The report, which lists Aston Martin, Honda, Bosch, and McLaren among its contributors, was slammed by EV researchers for peddling a highly contested claim that EVs had to be driven for 48,000 miles before they delivered lower emissions than a petrol car – meaning that zero emission vehicles would only become ‘greener’ than fossil fuel alternatives after six years. 

The findings were covered by a raft of national newspapers over the weekend before being trashed by industry experts and EV researchers, who pointed to major generalisations and inaccuracies in the study’s calculations of lifecycle emissions for an EV and comparable internal combustion engine car that had the net result of downplaying EVs’ green credentials.

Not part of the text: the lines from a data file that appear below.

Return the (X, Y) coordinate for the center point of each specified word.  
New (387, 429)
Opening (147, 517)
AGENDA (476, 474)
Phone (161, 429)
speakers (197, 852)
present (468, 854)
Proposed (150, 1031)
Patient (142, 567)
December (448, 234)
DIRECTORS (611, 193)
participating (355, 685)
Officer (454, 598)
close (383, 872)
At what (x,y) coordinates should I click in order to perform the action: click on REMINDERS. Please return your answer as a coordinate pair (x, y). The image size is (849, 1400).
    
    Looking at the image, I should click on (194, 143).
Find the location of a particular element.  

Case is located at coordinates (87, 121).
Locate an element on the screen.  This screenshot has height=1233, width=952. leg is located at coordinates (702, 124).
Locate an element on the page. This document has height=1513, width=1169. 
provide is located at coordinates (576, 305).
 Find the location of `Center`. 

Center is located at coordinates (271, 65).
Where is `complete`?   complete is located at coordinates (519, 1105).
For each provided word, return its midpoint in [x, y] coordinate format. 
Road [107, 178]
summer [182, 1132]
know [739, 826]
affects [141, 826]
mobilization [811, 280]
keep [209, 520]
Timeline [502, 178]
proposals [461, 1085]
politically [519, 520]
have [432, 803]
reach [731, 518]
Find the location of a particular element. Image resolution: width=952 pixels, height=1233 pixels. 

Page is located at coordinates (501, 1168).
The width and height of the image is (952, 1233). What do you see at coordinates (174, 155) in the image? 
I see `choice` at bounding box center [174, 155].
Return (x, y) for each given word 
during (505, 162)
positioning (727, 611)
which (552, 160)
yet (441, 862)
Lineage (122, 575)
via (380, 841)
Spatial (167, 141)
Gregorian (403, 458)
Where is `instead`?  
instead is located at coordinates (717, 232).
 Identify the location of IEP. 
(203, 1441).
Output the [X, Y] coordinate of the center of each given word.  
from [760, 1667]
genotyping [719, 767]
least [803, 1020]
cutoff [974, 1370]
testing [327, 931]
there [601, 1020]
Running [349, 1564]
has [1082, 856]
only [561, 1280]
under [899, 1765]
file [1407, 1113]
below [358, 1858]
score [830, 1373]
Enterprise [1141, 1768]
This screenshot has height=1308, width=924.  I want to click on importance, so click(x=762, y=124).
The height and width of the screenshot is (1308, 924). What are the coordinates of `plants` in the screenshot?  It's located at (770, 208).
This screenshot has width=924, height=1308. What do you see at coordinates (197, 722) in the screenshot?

The report then attracted further controversy when it was revealed that the public relations firm that worked on the report, Clarendon Communications, is registered in the name of the wife of James Stephens, Aston Martin’s director of government and external affairs.

There have been growing calls for the companies behind the report to provide greater clarity about who commissioned, designed, and produced the analysis.

Today’s update from Moers comes just days after an Aston Martin spokesperson told BusinessGreen that the company had no “formal links” to Clarendon Communications and emphasised the PR agency had been “contracted to another report contributor”.

Bosch confirmed ealier this week that it had commissioned the study “alongside Honda, Optare, Aston Martin and McLaren with industry members including LowCVP and the RTFA”.